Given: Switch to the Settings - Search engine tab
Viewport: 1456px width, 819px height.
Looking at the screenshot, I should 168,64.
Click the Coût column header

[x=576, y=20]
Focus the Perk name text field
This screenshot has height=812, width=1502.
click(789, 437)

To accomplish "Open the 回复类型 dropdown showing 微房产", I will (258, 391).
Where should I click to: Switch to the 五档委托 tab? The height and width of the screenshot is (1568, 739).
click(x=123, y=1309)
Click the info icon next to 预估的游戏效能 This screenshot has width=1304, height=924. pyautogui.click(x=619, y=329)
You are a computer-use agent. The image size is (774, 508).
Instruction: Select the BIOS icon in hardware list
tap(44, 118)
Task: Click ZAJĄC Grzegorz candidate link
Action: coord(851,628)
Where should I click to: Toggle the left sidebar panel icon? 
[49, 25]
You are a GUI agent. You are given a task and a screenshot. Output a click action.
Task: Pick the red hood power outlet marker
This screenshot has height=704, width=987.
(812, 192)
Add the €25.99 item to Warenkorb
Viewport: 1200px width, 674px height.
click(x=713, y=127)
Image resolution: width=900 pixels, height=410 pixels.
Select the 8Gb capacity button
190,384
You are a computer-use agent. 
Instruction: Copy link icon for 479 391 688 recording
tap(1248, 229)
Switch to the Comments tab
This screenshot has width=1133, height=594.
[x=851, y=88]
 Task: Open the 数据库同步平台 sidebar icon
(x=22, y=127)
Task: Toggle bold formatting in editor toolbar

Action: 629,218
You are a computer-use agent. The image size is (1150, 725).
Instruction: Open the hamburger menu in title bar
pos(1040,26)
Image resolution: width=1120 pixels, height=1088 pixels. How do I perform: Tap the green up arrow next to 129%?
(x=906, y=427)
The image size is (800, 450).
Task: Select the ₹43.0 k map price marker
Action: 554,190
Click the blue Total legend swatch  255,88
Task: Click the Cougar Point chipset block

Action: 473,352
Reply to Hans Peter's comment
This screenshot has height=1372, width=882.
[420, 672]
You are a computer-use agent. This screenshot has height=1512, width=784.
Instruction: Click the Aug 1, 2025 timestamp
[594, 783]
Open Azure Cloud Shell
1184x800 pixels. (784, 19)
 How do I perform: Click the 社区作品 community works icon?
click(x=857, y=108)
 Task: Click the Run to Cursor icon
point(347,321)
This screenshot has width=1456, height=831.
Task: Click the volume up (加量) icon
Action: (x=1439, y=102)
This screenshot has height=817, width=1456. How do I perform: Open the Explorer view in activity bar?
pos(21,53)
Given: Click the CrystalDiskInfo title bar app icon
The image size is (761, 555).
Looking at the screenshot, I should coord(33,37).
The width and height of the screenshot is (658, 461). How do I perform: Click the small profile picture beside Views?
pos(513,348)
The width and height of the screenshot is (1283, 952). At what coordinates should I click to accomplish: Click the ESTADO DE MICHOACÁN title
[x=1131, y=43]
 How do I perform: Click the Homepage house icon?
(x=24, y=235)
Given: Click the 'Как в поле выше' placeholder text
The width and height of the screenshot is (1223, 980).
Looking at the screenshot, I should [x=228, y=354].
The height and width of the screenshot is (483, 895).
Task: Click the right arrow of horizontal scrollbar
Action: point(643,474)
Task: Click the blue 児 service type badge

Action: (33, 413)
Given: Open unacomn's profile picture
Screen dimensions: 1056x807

----------

### [Problem]
Copy out all of the records above word for word, changing nothing.

### [Completed exercise]
Given: Switch to the Settings - Search engine tab
Viewport: 1456px width, 819px height.
Looking at the screenshot, I should 168,64.
Click the Coût column header

[x=576, y=20]
Focus the Perk name text field
This screenshot has height=812, width=1502.
click(789, 437)

To accomplish "Open the 回复类型 dropdown showing 微房产", I will (258, 391).
Where should I click to: Switch to the 五档委托 tab? The height and width of the screenshot is (1568, 739).
click(x=123, y=1309)
Click the info icon next to 预估的游戏效能 This screenshot has width=1304, height=924. pyautogui.click(x=619, y=329)
You are a computer-use agent. The image size is (774, 508).
Instruction: Select the BIOS icon in hardware list
tap(44, 118)
Task: Click ZAJĄC Grzegorz candidate link
Action: coord(851,628)
Where should I click to: Toggle the left sidebar panel icon? 
[49, 25]
You are a GUI agent. You are given a task and a screenshot. Output a click action.
Task: Pick the red hood power outlet marker
This screenshot has height=704, width=987.
(812, 192)
Add the €25.99 item to Warenkorb
Viewport: 1200px width, 674px height.
click(x=713, y=127)
Image resolution: width=900 pixels, height=410 pixels.
Select the 8Gb capacity button
190,384
You are a computer-use agent. 
Instruction: Copy link icon for 479 391 688 recording
tap(1248, 229)
Switch to the Comments tab
This screenshot has width=1133, height=594.
[x=851, y=88]
 Task: Open the 数据库同步平台 sidebar icon
(x=22, y=127)
Task: Toggle bold formatting in editor toolbar

Action: 629,218
You are a computer-use agent. The image size is (1150, 725).
Instruction: Open the hamburger menu in title bar
pos(1040,26)
Image resolution: width=1120 pixels, height=1088 pixels. How do I perform: Tap the green up arrow next to 129%?
(x=906, y=427)
The image size is (800, 450).
Task: Select the ₹43.0 k map price marker
Action: 554,190
Click the blue Total legend swatch  255,88
Task: Click the Cougar Point chipset block

Action: 473,352
Reply to Hans Peter's comment
This screenshot has height=1372, width=882.
[420, 672]
You are a computer-use agent. This screenshot has height=1512, width=784.
Instruction: Click the Aug 1, 2025 timestamp
[594, 783]
Open Azure Cloud Shell
1184x800 pixels. (784, 19)
 How do I perform: Click the 社区作品 community works icon?
click(x=857, y=108)
 Task: Click the Run to Cursor icon
point(347,321)
This screenshot has width=1456, height=831.
Task: Click the volume up (加量) icon
Action: (x=1439, y=102)
This screenshot has height=817, width=1456. How do I perform: Open the Explorer view in activity bar?
pos(21,53)
Given: Click the CrystalDiskInfo title bar app icon
The image size is (761, 555).
Looking at the screenshot, I should coord(33,37).
The width and height of the screenshot is (658, 461). How do I perform: Click the small profile picture beside Views?
pos(513,348)
The width and height of the screenshot is (1283, 952). At what coordinates should I click to accomplish: Click the ESTADO DE MICHOACÁN title
[x=1131, y=43]
 How do I perform: Click the Homepage house icon?
(x=24, y=235)
Given: Click the 'Как в поле выше' placeholder text
The width and height of the screenshot is (1223, 980).
Looking at the screenshot, I should [x=228, y=354].
The height and width of the screenshot is (483, 895).
Task: Click the right arrow of horizontal scrollbar
Action: point(643,474)
Task: Click the blue 児 service type badge

Action: (33, 413)
Given: Open unacomn's profile picture
Screen dimensions: 1056x807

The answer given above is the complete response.